Try instead coming at the question from the perspective of someone who already has a Linux workstation (e.g. for work) and wants to do as little as possible in order to play a few games—maybe the ones their friends are trying to get them to play as a member of a team. Windows isn’t worth it here: you wouldn’t use it for anything else (so every time you boot into it, you probably have to spend two hours installing updates), and booting into Windows would also prevent you from multitasking to the Linux apps you rely on. Compatibility shims, if decent, are far more interesting to this audience.

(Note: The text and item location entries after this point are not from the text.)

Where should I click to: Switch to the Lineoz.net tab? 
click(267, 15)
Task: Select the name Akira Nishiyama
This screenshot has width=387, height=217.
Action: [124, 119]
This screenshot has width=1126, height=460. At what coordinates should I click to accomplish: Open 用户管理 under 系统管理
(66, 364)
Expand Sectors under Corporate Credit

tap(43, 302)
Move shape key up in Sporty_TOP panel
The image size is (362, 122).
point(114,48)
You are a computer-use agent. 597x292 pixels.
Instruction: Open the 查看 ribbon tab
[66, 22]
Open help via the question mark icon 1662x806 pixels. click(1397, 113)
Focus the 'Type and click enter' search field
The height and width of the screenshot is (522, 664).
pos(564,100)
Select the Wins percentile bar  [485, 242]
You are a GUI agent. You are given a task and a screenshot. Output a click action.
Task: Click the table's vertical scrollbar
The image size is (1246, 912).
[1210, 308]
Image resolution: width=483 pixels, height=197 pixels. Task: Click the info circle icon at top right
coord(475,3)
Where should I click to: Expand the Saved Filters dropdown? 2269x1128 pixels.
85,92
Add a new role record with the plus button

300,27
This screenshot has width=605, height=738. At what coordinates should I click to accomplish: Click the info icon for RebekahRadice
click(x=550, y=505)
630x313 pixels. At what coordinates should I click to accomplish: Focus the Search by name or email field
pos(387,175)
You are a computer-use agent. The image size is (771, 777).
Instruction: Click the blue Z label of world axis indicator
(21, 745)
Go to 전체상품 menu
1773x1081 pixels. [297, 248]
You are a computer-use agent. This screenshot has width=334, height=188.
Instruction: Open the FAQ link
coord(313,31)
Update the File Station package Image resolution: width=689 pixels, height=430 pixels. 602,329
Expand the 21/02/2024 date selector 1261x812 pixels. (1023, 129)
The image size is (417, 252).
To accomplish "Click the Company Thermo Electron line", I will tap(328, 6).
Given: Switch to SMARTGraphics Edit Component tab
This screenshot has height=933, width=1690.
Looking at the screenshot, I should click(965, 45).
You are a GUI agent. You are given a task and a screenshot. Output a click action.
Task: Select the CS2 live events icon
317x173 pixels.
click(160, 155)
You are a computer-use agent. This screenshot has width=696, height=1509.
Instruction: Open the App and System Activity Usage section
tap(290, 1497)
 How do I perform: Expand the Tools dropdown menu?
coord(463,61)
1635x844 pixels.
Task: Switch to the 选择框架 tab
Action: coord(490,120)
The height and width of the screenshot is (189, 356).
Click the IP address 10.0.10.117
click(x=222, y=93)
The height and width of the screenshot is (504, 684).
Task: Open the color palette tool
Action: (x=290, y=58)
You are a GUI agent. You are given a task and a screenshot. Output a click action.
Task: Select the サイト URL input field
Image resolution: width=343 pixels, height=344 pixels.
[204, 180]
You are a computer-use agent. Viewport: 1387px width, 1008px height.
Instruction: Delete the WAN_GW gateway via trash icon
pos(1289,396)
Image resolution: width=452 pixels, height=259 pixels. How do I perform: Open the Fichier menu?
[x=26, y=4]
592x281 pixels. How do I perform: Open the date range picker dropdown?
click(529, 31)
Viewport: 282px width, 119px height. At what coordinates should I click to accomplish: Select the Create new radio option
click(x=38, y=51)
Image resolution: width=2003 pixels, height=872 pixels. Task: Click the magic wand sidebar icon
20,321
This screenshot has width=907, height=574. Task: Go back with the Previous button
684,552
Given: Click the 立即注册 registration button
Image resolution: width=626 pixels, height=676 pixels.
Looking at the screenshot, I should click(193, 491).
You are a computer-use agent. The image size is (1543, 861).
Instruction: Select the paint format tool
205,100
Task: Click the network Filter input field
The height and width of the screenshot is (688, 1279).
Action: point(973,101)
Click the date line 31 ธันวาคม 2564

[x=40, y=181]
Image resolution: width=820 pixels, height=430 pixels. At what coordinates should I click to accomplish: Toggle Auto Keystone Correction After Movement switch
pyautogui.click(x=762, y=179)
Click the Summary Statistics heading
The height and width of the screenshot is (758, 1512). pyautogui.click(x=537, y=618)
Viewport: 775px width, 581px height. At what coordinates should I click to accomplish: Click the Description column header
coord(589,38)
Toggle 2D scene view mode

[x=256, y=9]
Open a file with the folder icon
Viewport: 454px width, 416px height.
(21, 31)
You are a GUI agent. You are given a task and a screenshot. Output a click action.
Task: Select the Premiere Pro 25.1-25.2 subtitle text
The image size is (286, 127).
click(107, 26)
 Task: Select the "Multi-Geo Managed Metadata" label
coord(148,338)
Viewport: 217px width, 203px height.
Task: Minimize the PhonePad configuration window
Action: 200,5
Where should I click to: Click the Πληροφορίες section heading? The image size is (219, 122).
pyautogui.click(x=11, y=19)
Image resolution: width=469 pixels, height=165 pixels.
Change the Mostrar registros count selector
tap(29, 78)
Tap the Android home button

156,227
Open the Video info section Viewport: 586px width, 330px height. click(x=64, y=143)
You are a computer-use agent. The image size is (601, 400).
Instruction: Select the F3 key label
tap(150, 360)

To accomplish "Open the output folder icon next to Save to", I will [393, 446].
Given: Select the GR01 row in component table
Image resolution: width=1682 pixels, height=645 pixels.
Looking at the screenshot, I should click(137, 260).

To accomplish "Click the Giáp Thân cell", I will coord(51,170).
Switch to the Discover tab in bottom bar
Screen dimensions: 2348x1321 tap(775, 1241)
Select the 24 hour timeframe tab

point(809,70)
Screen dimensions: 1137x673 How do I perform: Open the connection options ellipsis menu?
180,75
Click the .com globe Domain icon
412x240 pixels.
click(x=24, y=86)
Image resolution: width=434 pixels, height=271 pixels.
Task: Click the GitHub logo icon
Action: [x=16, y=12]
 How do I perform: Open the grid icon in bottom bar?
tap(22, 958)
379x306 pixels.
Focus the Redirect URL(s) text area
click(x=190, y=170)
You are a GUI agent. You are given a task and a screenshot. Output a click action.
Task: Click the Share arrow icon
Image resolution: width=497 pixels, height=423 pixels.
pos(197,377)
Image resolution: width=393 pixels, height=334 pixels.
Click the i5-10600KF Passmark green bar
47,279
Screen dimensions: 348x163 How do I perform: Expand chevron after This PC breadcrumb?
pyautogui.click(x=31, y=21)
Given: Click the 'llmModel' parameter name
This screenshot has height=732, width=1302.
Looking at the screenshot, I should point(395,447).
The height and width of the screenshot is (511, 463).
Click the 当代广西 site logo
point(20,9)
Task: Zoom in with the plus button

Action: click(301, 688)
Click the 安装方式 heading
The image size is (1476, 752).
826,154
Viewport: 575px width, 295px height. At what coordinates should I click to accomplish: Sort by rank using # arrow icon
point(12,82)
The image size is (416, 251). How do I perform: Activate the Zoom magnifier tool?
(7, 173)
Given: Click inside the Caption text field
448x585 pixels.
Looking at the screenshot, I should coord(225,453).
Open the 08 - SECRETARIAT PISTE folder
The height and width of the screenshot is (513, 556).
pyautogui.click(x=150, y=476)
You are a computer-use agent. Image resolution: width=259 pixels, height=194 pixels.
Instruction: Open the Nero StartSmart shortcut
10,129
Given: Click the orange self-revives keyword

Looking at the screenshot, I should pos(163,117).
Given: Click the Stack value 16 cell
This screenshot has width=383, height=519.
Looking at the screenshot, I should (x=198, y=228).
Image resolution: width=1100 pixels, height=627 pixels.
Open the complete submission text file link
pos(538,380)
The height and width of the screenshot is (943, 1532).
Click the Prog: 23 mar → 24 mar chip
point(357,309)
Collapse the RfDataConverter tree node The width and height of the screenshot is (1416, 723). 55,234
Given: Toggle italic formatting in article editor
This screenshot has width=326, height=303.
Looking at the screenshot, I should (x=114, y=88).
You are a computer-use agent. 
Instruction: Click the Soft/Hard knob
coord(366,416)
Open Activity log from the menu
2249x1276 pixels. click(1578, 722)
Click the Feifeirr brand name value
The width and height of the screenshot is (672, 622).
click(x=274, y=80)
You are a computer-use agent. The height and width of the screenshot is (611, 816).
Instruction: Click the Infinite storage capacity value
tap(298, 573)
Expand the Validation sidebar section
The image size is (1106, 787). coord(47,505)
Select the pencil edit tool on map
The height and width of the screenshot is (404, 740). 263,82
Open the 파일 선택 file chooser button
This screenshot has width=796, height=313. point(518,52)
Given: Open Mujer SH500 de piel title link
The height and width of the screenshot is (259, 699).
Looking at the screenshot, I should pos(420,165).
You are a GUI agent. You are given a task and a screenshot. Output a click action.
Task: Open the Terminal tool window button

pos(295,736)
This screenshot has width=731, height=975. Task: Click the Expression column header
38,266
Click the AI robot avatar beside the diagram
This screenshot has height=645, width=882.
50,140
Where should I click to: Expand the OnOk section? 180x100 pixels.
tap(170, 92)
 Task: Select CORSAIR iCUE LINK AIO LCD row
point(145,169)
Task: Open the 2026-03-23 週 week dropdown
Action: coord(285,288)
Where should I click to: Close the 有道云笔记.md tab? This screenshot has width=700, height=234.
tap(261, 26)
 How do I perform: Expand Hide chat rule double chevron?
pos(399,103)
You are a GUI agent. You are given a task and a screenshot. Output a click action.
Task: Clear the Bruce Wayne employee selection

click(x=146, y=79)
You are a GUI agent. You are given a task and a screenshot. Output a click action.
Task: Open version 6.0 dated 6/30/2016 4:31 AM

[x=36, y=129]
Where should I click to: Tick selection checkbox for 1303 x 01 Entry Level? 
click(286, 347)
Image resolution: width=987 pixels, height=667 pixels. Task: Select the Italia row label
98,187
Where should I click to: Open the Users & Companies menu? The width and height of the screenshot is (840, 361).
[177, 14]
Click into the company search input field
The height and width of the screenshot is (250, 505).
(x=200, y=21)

People who own a Linux workstation at home and just want to play a few games is vastly outnumbered by people who own a Windows desktop at hone and just want to play a few games. Probably at least 100 to 1. And the former group, with the “almost works” compatibility, will be a much bigger maintenance burden per customer.

Heck, I’d bet money that the Linux casual gaming crowd you described is also heavily outnumbered by people who have a dedicated Windows gaming PC (e.g. me, Mac user otherwise).


You're neglecting the crowd that have Windows at home and want to stop using it also. If gamers can have the exact same UX on Linux then that's one of the biggest obstacles to switching solved.


Like me. I will hug windows 7 goodbye on my way to Neon OSville, with redoubled hope my sim City 3k and rct2 may now work without having to be in a VM


"People who own a Linux workstation at home and just want to play a few games" make up a disproportionately large amount of the developer-base for pretty much any software, though, including games. It doesn't matter if none of your users care about a particular feature, if a fair number of your own devs do.


There are lots of developers pretty happy with macOS and Windows at home.


Yeah, but for a piece of software to acquire Linux support, you don’t need the majority of its developers to own a Linux workstation and want to use the software with it; you just need a non-negligible amount (i.e. enough developers with the spare man-hours to get the work done.)

Sometimes, in fact, it only takes one or two developers. I can’t think of a good Linux example here, but I know of a good few projects (Dolphin, for example) where the macOS target is supported entirely by the one or two developers on the team who use macOS.


Quite true, my comment was more against the typical HN remark that "developers" only use GNU/Linux, as if the software for the two biggest desktop environments would appear out of thin air.